Ao passar em frente à casa, ele viu que os portões tinham sido acorrentados e decidiu procurar a polícia. No mesmo dia, recebeu alerta de um corretor questionando se ele havia vendido a casa.
— Fui ligando tudo e percebi que era golpe. Usaram minha casa e meu nome para enganar essas pessoas — conta.
A imobiliária
Em contato com a imobiliária de Novo Hamburgo, o proprietário e a vítima souberam que por lá a estelionatária já é conhecida. Desde o mês passado, a coordenadora de vendas da imobiliária, que teve o nome usado pela mulher, recebeu cinco telefonemas de pessoas questionando se ela estava negociando casas em Porto Alegre, todas ela na Restinga. Entre elas, Verônica. Há 18 anos na área, a profissional fez dois boletins na polícia e denúncia no Conselho Regional de Corretores de imóveis do Rio Grande do Sul (Creci).

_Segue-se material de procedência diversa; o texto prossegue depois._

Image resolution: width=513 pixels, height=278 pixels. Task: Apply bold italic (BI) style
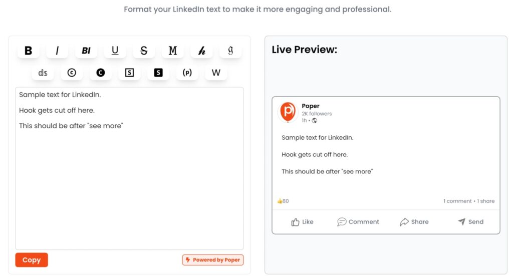point(86,51)
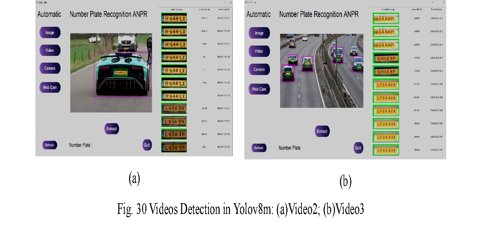Screen dimensions: 482x232
Task: Minimize the right ANPR window
Action: (x=432, y=2)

— Começou com uma senhora que contou que anunciou em um grupo do Facebook que tinha R$ 14 mil para dar entrada em uma casa. Estava indo entregar o valor e ligou para a imobiliária. Expliquei que não sou eu. Orientei ela que não se coloca em rede social que tem dinheiro. É muito arriscado. As situações estão acontecendo principalmente nesse bairro, Restinga, então o que precisamos é alertar as pessoas. Fiquei muito triste porque percebi que são pessoas carentes, muitas vezes é o dinheiro que juntaram na vida. Nunca imaginei passar por isso — relata a coordenadora de vendas, que pediu para ter o nome preservado.
A investigação
O caso de Verônica está sendo investigado pela 17ª Delegacia de Polícia, já que a entrega do dinheiro aconteceu no Centro, junto à agência da Caixa. Segundo o delegado Cleber Lima, a vítima será ouvida pessoalmente, porque o registro foi feito online, para obter mais detalhes sobre o golpe. Em Novo Hamburgo, os registros feitos pela coordenadora de vendas são investigados pela 3ª Delegacia de Polícia.